WHAT THE TASK ASKS - Only the lines from the one with "Click the horizontal scrollbar right arrow" through the end of the data below belong in the answer, restated word for word, pictures excluded.
Segment Start: MATERIAL SHOWN
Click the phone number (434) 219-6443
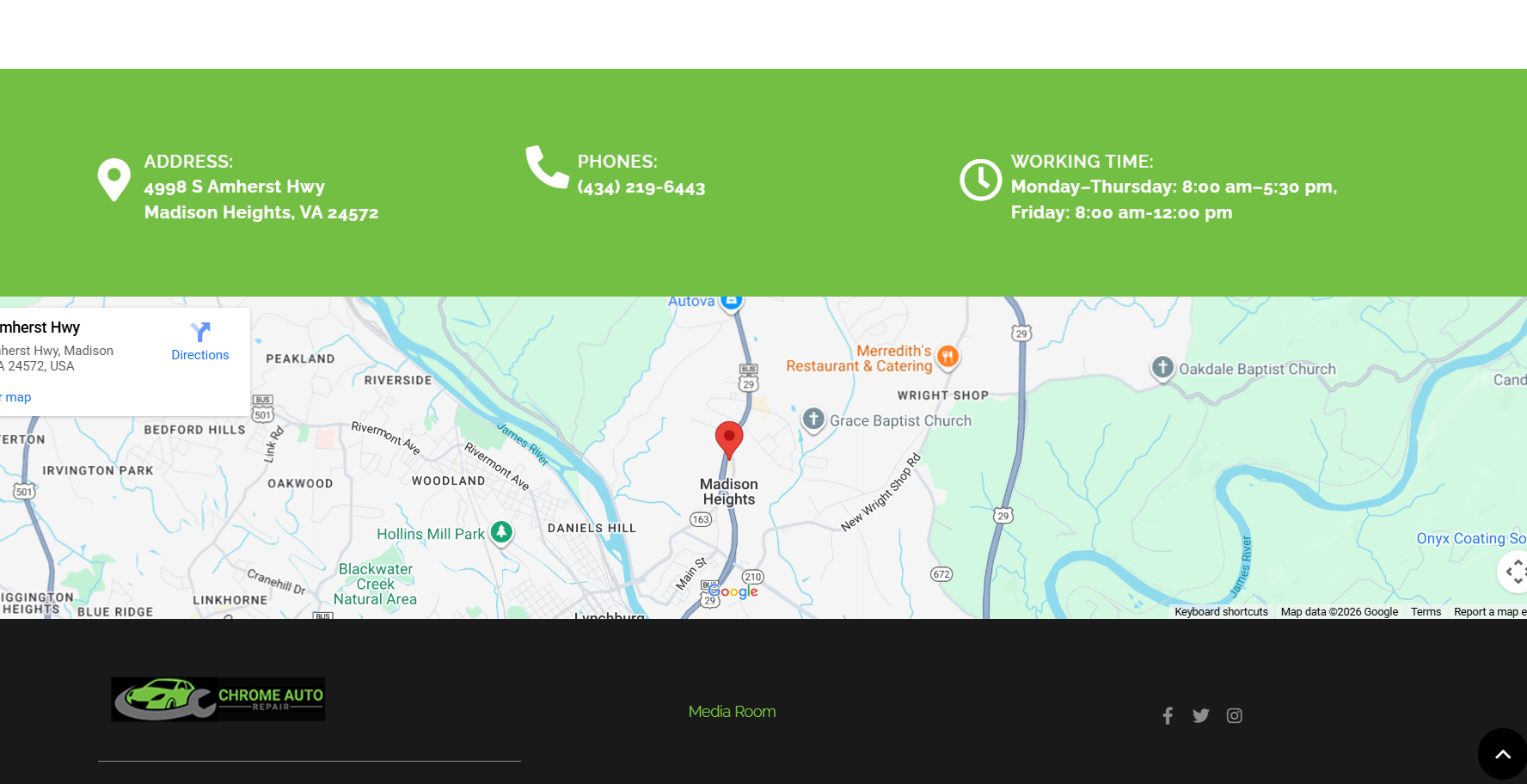The width and height of the screenshot is (1527, 784). [641, 187]
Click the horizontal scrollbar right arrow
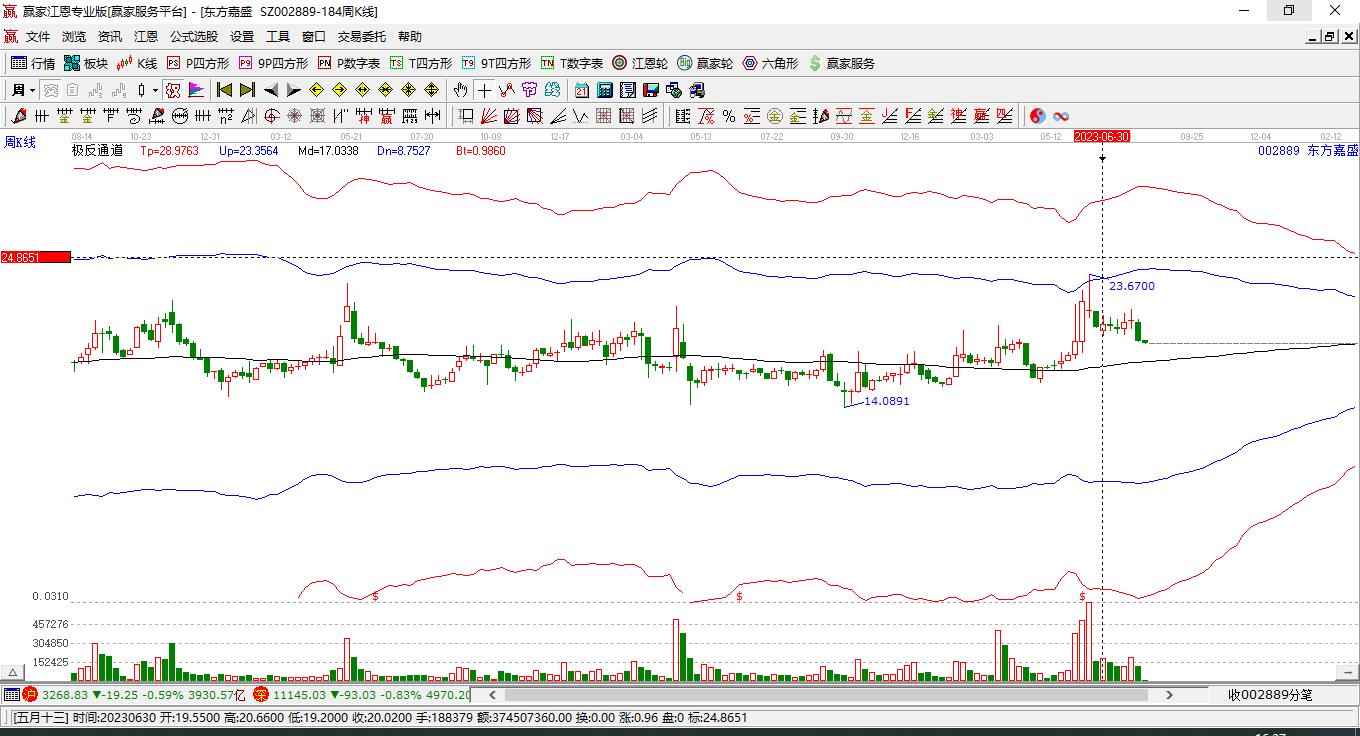The height and width of the screenshot is (736, 1360). click(1169, 694)
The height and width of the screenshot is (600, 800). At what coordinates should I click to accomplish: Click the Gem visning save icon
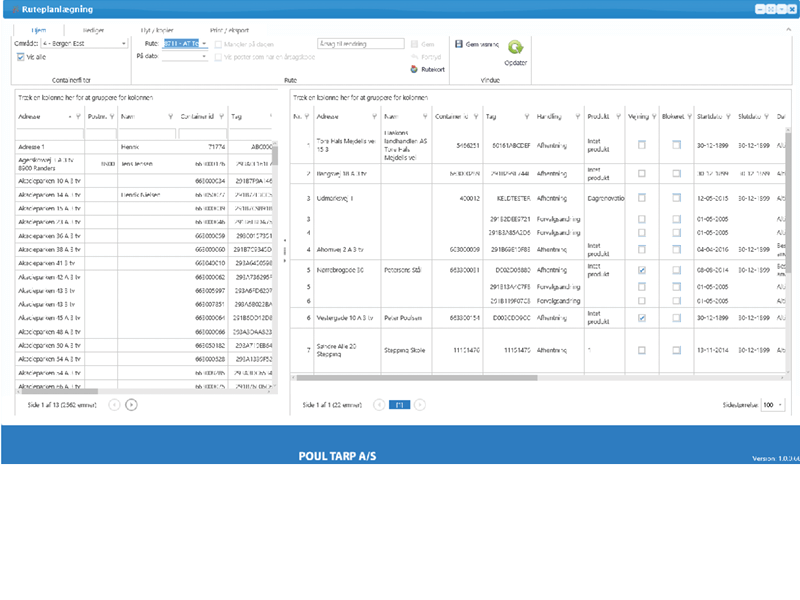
Segment End: MATERIAL SHOWN
YOUR RESPONSE -
Click the horizontal scrollbar right arrow
The height and width of the screenshot is (736, 1360). click(1169, 694)
The height and width of the screenshot is (600, 800). At what coordinates should I click to accomplish: Click the Gem visning save icon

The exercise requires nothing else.